# 🌱🌿🌾Sorghum PyTorch TTA Inference Tutorial🚀

This notbook is ***the inference of*** the [Sorghum Speed UP](https://www.kaggle.com/code/leoooo333/sorghum-speed-up) tutorial.  

Thanks to the small jpegs Sorghum images from https://www.kaggle.com/datasets/mithilsalunkhe/small-jpegs-fgvc

If you have any ***question*** about my baseline, please *feel free* to ***make a comment***. I will reply as soon as possible! If you like it, please **upvote**👏👏👏


## Inference result:
>##### The first fold in 5-Fold model, without TTA, get LB **Acc@1: 82.9%**
>##### The 1,2 fold mix up(Avg), without TTA, get LB **Acc@1: 85.5%**
>##### All train image(instead of k-fold) model, without TTA, get LB **Acc@1: 85.6%**
>##### All train image(instead of k-fold) model, use flip and crop TTA, get LB **Acc@1: 86.3%**
>##### The 1,2,3 fold in 5-Fold and all-enrolled model mixup, use flip and crop TTA, get LB **Acc@1: 87.7%**

## main idea
+ *pre-process* the images(use CLAHE)
+ visualize and check the pre-process
+ use the pretrained model(import timm)
+ images augmentation
+ [train the model with DDP (and mix precise)](https://www.kaggle.com/code/leoooo333/sorghum-speed-up)
+ Inference

## tricks

#### To learn about training tricks
Click here [Sorghum Speed UP](https://www.kaggle.com/code/leoooo333/sorghum-speed-up) !

#### Inference
+ TTA : test time augmentation, make different trivial augmentations on test images, mix up all results, and get the average.

In [None]:
!pip install seaborn
!pip install timm

In [None]:
import torch
import torch.nn as nn
from torchvision import transforms, models
import pandas as pd
from torch.utils.data import Dataset, DataLoader, random_split
from PIL import Image as Img
from tqdm import tqdm
import os
from sklearn.metrics import accuracy_score
import timm
from tqdm import tqdm  

from torch.optim.lr_scheduler import CosineAnnealingLR, LambdaLR

import torchvision
import matplotlib.pyplot as plt
import re
from sklearn.model_selection import train_test_split, StratifiedKFold
import pytorch_lightning as pl
import seaborn as sns
import cv2 as cv
import numpy as np
import torch.nn.functional as F

import torch.distributed as dist
import torch.multiprocessing as mp
from torch.nn.parallel import DistributedDataParallel as DDP
from torch.utils.data.distributed import DistributedSampler
from torch.utils.tensorboard import SummaryWriter

import numpy as np
import math

# Config 

In [None]:
MODEL_NAME = 'tf_efficientnet_b5_ns'
BATCH_SIZE = 64
IMAGE_SIZE = 900
NUM_WORKERS = 15
DEVICE = 'cuda' if torch.cuda.is_available() else 'cpu'
USE_AMP = True
INIT = False

root_in = '../input/small-jpegs-fgvc' #Folder with input (image, lable)
root_out = './' #Folder with output (csv, pth) 
have_index = False # If the breed label have been map to a index

'''ArcFace parameter'''
NUM_CLASSES = 100
EMBEDDING_SIZE = 1024
S, M = 30.0, 0.5 # S:consine scale in arcloss.

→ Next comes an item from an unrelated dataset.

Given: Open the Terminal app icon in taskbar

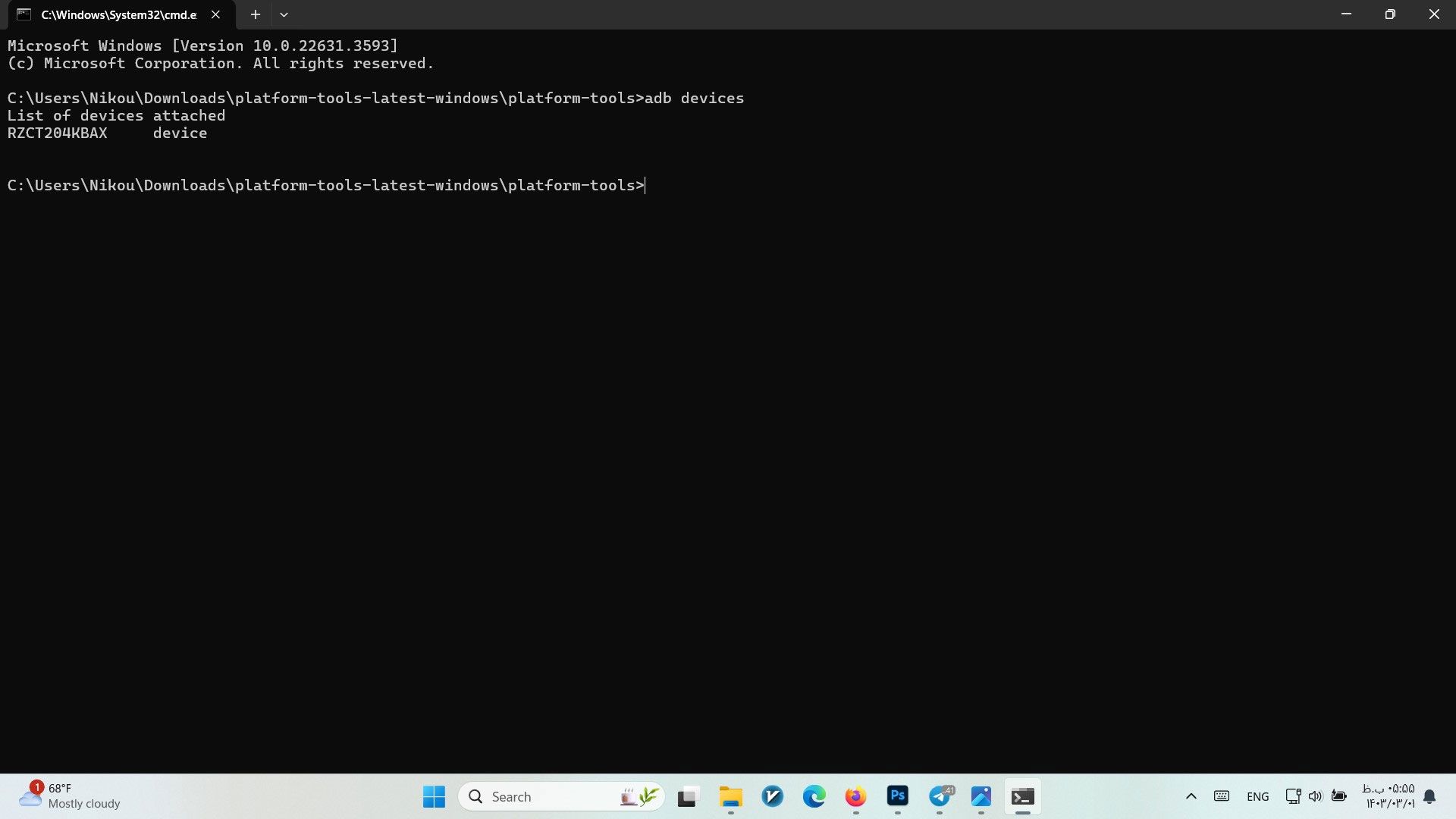Looking at the screenshot, I should coord(1022,796).
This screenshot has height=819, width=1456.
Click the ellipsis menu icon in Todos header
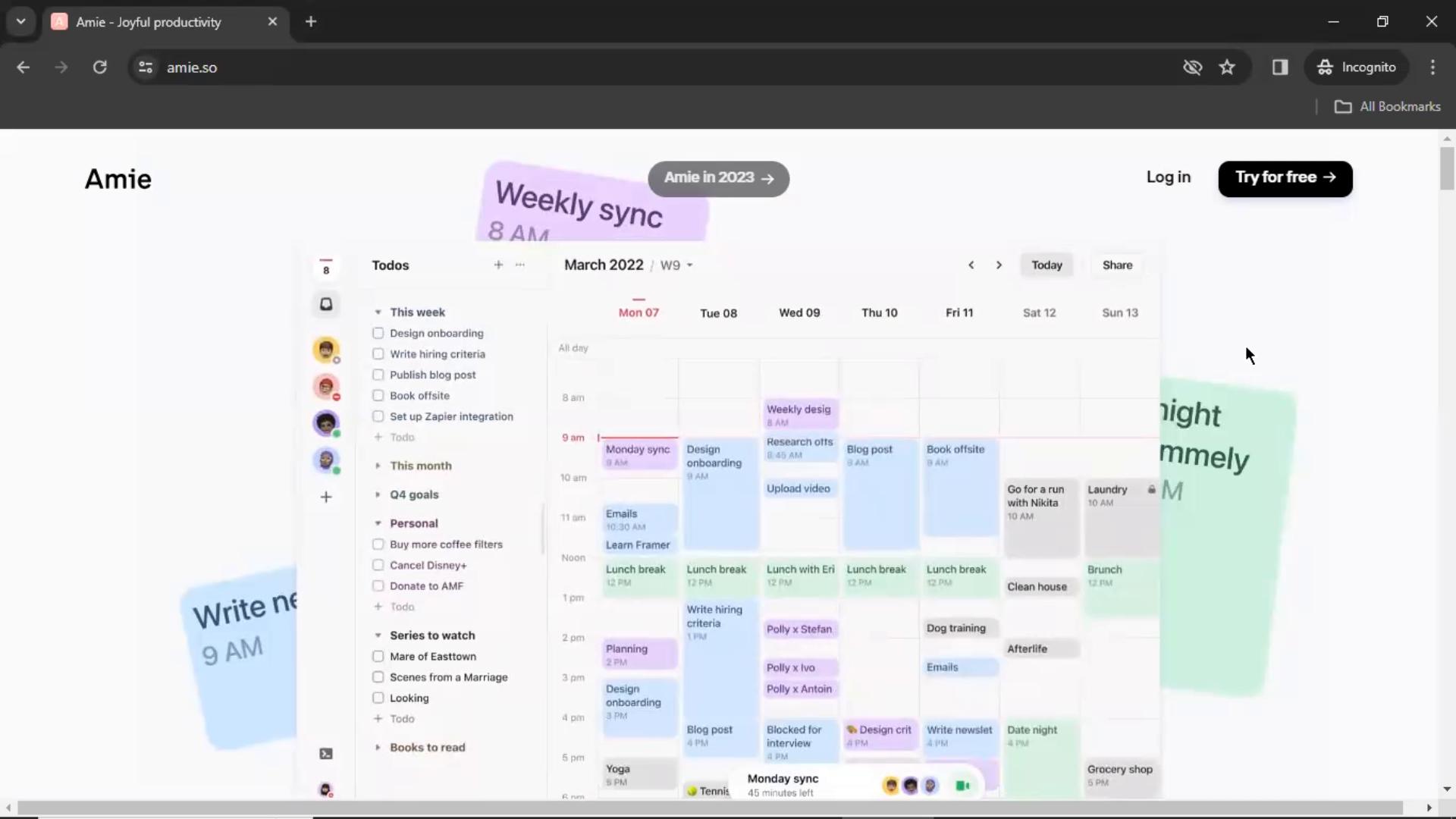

M:arg penalty
EASY_MERGING, LS_EPS = False, 0.0

# Model

In [None]:
class ArcMarginProduct(nn.Module):
    r"""Implement of large margin arc distance: :
    Args:
        in_features: size of each input sample
        out_features: size of each output sample
        s: norm of input feature
        m: margin
        cos(theta + m)
    """

    def __init__(
        self,
        in_features: int,
        out_features: int,
        s: float,
        m: float,
        easy_margin: bool,
        ls_eps: float,
        rank
    ):
        super(ArcMarginProduct, self).__init__()
        self.in_features = in_features
        self.out_features = out_features
        self.s = s
        self.m = m
        self.ls_eps = ls_eps  # label smoothing
        self.weight = nn.Parameter(torch.FloatTensor(out_features, in_features))
        nn.init.xavier_uniform_(self.weight)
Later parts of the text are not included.